Work order:
All of the data below is to be output exactly as written.

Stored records
==============================
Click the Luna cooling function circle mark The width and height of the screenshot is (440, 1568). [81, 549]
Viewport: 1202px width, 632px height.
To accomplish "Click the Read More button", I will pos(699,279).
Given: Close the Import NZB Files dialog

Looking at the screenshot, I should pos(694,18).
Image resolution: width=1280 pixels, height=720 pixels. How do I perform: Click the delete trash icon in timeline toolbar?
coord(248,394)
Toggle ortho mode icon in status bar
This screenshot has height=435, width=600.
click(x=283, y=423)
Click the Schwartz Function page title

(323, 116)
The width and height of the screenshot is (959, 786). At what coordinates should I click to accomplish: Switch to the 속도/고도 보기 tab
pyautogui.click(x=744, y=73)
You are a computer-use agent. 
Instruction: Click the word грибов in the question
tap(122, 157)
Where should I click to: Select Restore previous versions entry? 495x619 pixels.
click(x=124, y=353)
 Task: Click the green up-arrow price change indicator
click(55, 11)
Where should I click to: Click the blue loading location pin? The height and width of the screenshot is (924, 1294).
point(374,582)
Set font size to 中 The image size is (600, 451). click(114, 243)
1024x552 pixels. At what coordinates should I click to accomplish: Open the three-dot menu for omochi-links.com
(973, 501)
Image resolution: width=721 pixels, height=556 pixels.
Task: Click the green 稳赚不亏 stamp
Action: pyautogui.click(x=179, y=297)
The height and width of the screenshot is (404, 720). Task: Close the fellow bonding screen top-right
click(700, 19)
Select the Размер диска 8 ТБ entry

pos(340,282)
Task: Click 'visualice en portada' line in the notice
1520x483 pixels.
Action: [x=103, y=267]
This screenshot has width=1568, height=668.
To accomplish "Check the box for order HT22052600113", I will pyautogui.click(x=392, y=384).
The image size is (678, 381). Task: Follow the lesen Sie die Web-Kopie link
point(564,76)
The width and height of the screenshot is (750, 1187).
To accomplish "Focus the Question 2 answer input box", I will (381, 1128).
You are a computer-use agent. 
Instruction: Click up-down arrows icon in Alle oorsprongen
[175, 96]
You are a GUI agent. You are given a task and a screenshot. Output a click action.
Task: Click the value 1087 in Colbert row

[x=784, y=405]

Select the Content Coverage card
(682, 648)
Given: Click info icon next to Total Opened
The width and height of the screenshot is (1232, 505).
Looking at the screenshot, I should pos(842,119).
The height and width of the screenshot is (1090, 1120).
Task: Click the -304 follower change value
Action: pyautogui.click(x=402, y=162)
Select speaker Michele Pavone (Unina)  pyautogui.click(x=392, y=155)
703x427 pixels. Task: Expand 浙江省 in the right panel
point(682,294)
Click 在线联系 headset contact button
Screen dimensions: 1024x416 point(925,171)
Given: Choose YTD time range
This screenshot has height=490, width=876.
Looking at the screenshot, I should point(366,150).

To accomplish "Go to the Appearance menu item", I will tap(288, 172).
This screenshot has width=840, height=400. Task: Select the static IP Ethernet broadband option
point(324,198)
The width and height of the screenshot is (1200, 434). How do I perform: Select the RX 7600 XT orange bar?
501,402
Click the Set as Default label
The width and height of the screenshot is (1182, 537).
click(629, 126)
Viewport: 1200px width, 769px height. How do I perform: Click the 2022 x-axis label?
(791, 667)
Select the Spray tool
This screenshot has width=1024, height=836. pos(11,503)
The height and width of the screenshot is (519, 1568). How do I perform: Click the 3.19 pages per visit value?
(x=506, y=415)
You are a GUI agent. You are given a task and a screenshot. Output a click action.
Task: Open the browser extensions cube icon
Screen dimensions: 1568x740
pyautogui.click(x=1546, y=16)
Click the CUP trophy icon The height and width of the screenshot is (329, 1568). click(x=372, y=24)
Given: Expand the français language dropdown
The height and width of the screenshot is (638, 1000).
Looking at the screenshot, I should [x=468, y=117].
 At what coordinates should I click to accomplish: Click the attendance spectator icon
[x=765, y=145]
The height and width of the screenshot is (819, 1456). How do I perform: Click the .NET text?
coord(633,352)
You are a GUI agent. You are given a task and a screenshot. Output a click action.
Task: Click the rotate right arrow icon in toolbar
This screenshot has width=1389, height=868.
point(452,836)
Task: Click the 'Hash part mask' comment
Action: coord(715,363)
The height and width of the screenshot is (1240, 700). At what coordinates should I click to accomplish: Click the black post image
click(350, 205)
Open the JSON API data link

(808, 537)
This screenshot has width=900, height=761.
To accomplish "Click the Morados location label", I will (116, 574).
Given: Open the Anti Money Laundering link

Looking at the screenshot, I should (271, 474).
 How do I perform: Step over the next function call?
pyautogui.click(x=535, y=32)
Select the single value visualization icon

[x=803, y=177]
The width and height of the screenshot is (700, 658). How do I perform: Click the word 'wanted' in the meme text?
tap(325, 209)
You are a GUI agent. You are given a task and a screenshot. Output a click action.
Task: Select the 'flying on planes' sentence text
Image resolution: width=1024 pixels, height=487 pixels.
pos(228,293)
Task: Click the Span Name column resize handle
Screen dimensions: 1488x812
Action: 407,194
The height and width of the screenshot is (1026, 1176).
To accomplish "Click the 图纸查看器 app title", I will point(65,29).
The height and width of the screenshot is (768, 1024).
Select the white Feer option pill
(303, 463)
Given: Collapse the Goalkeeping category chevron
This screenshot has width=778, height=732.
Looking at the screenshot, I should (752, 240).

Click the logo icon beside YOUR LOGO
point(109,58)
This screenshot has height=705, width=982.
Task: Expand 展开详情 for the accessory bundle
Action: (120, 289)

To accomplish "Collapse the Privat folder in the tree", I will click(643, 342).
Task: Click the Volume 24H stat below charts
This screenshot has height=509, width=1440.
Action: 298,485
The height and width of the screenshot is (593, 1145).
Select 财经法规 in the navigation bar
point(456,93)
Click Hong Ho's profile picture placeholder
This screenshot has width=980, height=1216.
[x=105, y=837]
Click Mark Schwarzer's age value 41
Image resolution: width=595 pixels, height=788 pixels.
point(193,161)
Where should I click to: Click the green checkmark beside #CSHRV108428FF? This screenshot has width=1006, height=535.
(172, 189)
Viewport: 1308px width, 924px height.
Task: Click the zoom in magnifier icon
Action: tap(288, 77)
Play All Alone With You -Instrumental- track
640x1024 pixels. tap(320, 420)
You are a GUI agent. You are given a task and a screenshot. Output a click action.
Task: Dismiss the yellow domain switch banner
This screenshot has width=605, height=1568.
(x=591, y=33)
==============================
Response to the task:
Click the Luna cooling function circle mark The width and height of the screenshot is (440, 1568). [81, 549]
Viewport: 1202px width, 632px height.
To accomplish "Click the Read More button", I will pos(699,279).
Given: Close the Import NZB Files dialog

Looking at the screenshot, I should pos(694,18).
Image resolution: width=1280 pixels, height=720 pixels. How do I perform: Click the delete trash icon in timeline toolbar?
coord(248,394)
Toggle ortho mode icon in status bar
This screenshot has height=435, width=600.
click(x=283, y=423)
Click the Schwartz Function page title

(323, 116)
The width and height of the screenshot is (959, 786). At what coordinates should I click to accomplish: Switch to the 속도/고도 보기 tab
pyautogui.click(x=744, y=73)
You are a computer-use agent. 
Instruction: Click the word грибов in the question
tap(122, 157)
Where should I click to: Select Restore previous versions entry? 495x619 pixels.
click(x=124, y=353)
 Task: Click the green up-arrow price change indicator
click(55, 11)
Where should I click to: Click the blue loading location pin? The height and width of the screenshot is (924, 1294).
point(374,582)
Set font size to 中 The image size is (600, 451). click(114, 243)
1024x552 pixels. At what coordinates should I click to accomplish: Open the three-dot menu for omochi-links.com
(973, 501)
Image resolution: width=721 pixels, height=556 pixels.
Task: Click the green 稳赚不亏 stamp
Action: pyautogui.click(x=179, y=297)
The height and width of the screenshot is (404, 720). Task: Close the fellow bonding screen top-right
click(700, 19)
Select the Размер диска 8 ТБ entry

pos(340,282)
Task: Click 'visualice en portada' line in the notice
1520x483 pixels.
Action: [x=103, y=267]
This screenshot has width=1568, height=668.
To accomplish "Check the box for order HT22052600113", I will pyautogui.click(x=392, y=384).
The image size is (678, 381). Task: Follow the lesen Sie die Web-Kopie link
point(564,76)
The width and height of the screenshot is (750, 1187).
To accomplish "Focus the Question 2 answer input box", I will (381, 1128).
You are a computer-use agent. 
Instruction: Click up-down arrows icon in Alle oorsprongen
[175, 96]
You are a GUI agent. You are given a task and a screenshot. Output a click action.
Task: Click the value 1087 in Colbert row

[x=784, y=405]

Select the Content Coverage card
(682, 648)
Given: Click info icon next to Total Opened
The width and height of the screenshot is (1232, 505).
Looking at the screenshot, I should pos(842,119).
The height and width of the screenshot is (1090, 1120).
Task: Click the -304 follower change value
Action: pyautogui.click(x=402, y=162)
Select speaker Michele Pavone (Unina)  pyautogui.click(x=392, y=155)
703x427 pixels. Task: Expand 浙江省 in the right panel
point(682,294)
Click 在线联系 headset contact button
Screen dimensions: 1024x416 point(925,171)
Given: Choose YTD time range
This screenshot has height=490, width=876.
Looking at the screenshot, I should point(366,150).

To accomplish "Go to the Appearance menu item", I will tap(288, 172).
This screenshot has width=840, height=400. Task: Select the static IP Ethernet broadband option
point(324,198)
The width and height of the screenshot is (1200, 434). How do I perform: Select the RX 7600 XT orange bar?
501,402
Click the Set as Default label
The width and height of the screenshot is (1182, 537).
click(629, 126)
Viewport: 1200px width, 769px height. How do I perform: Click the 2022 x-axis label?
(791, 667)
Select the Spray tool
This screenshot has width=1024, height=836. pos(11,503)
The height and width of the screenshot is (519, 1568). How do I perform: Click the 3.19 pages per visit value?
(x=506, y=415)
You are a GUI agent. You are given a task and a screenshot. Output a click action.
Task: Open the browser extensions cube icon
Screen dimensions: 1568x740
pyautogui.click(x=1546, y=16)
Click the CUP trophy icon The height and width of the screenshot is (329, 1568). click(x=372, y=24)
Given: Expand the français language dropdown
The height and width of the screenshot is (638, 1000).
Looking at the screenshot, I should [x=468, y=117].
 At what coordinates should I click to accomplish: Click the attendance spectator icon
[x=765, y=145]
The height and width of the screenshot is (819, 1456). How do I perform: Click the .NET text?
coord(633,352)
You are a GUI agent. You are given a task and a screenshot. Output a click action.
Task: Click the rotate right arrow icon in toolbar
This screenshot has width=1389, height=868.
point(452,836)
Task: Click the 'Hash part mask' comment
Action: coord(715,363)
The height and width of the screenshot is (1240, 700). At what coordinates should I click to accomplish: Click the black post image
click(350, 205)
Open the JSON API data link

(808, 537)
This screenshot has width=900, height=761.
To accomplish "Click the Morados location label", I will (116, 574).
Given: Open the Anti Money Laundering link

Looking at the screenshot, I should (271, 474).
 How do I perform: Step over the next function call?
pyautogui.click(x=535, y=32)
Select the single value visualization icon

[x=803, y=177]
The width and height of the screenshot is (700, 658). How do I perform: Click the word 'wanted' in the meme text?
tap(325, 209)
You are a GUI agent. You are given a task and a screenshot. Output a click action.
Task: Select the 'flying on planes' sentence text
Image resolution: width=1024 pixels, height=487 pixels.
pos(228,293)
Task: Click the Span Name column resize handle
Screen dimensions: 1488x812
Action: 407,194
The height and width of the screenshot is (1026, 1176).
To accomplish "Click the 图纸查看器 app title", I will point(65,29).
The height and width of the screenshot is (768, 1024).
Select the white Feer option pill
(303, 463)
Given: Collapse the Goalkeeping category chevron
This screenshot has width=778, height=732.
Looking at the screenshot, I should (752, 240).

Click the logo icon beside YOUR LOGO
point(109,58)
This screenshot has height=705, width=982.
Task: Expand 展开详情 for the accessory bundle
Action: (120, 289)

To accomplish "Collapse the Privat folder in the tree", I will click(643, 342).
Task: Click the Volume 24H stat below charts
This screenshot has height=509, width=1440.
Action: 298,485
The height and width of the screenshot is (593, 1145).
Select 财经法规 in the navigation bar
point(456,93)
Click Hong Ho's profile picture placeholder
This screenshot has width=980, height=1216.
[x=105, y=837]
Click Mark Schwarzer's age value 41
Image resolution: width=595 pixels, height=788 pixels.
point(193,161)
Where should I click to: Click the green checkmark beside #CSHRV108428FF? This screenshot has width=1006, height=535.
(172, 189)
Viewport: 1308px width, 924px height.
Task: Click the zoom in magnifier icon
Action: tap(288, 77)
Play All Alone With You -Instrumental- track
640x1024 pixels. tap(320, 420)
You are a GUI agent. You are given a task and a screenshot. Output a click action.
Task: Dismiss the yellow domain switch banner
This screenshot has width=605, height=1568.
(x=591, y=33)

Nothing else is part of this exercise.